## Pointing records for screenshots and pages
╭──
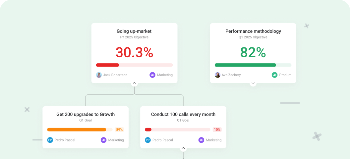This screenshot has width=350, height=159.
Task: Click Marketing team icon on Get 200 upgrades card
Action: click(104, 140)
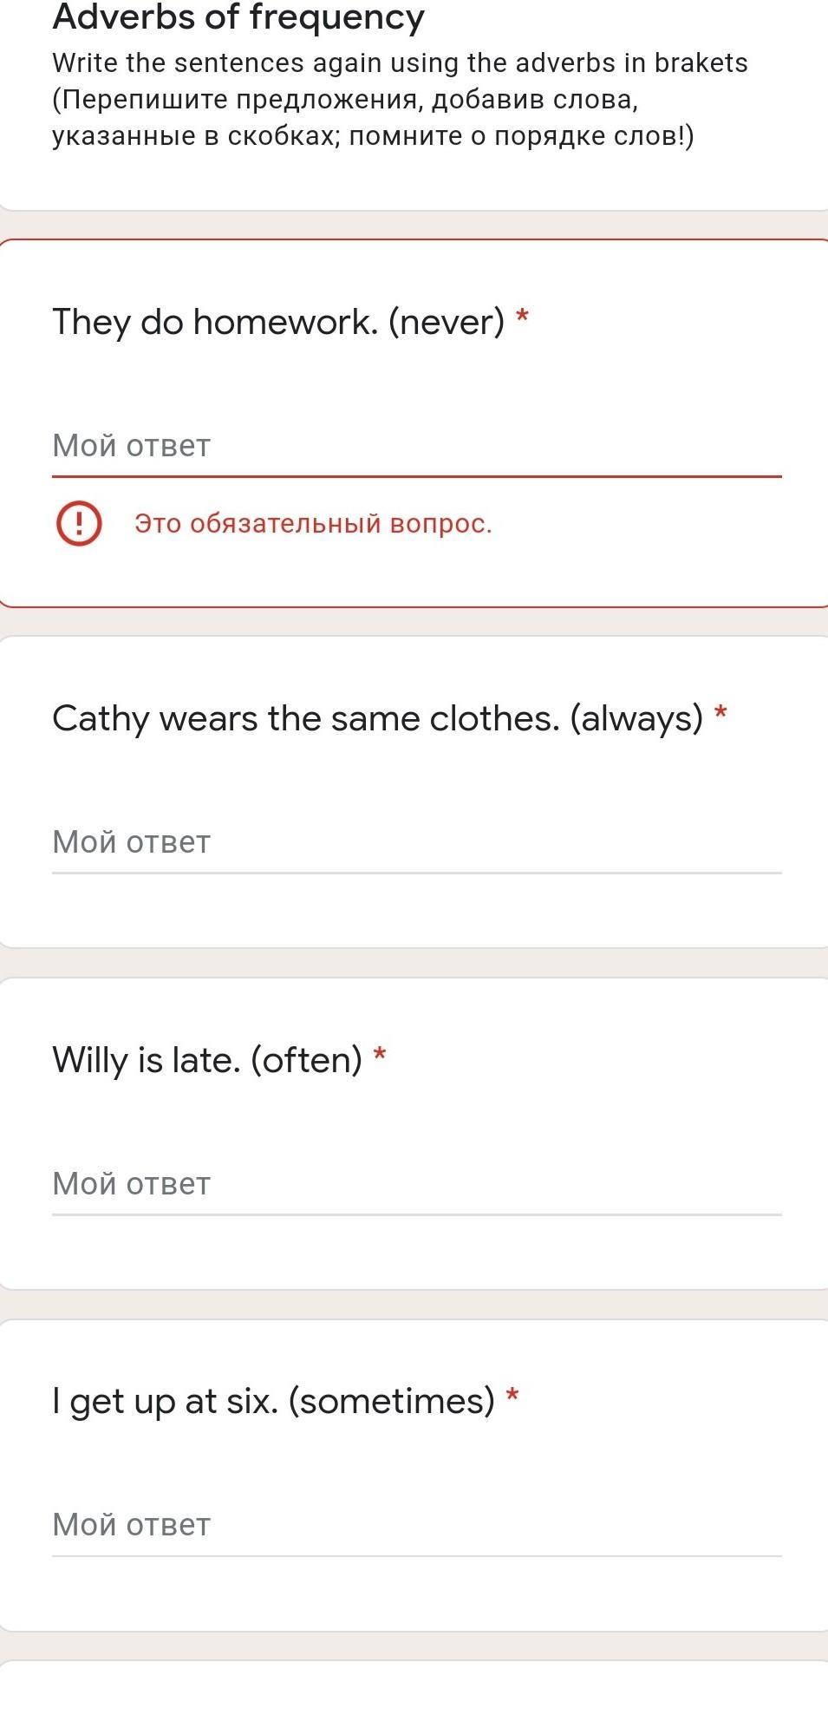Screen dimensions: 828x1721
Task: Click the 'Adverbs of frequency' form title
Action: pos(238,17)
╰──
Duplicate every line of the records above without any change, omitting the pictures.

## The solution
This screenshot has width=350, height=159.
Task: Click Marketing team icon on Get 200 upgrades card
Action: click(104, 140)
Screen dimensions: 828x1721
Task: Click the 'Adverbs of frequency' form title
Action: pos(238,17)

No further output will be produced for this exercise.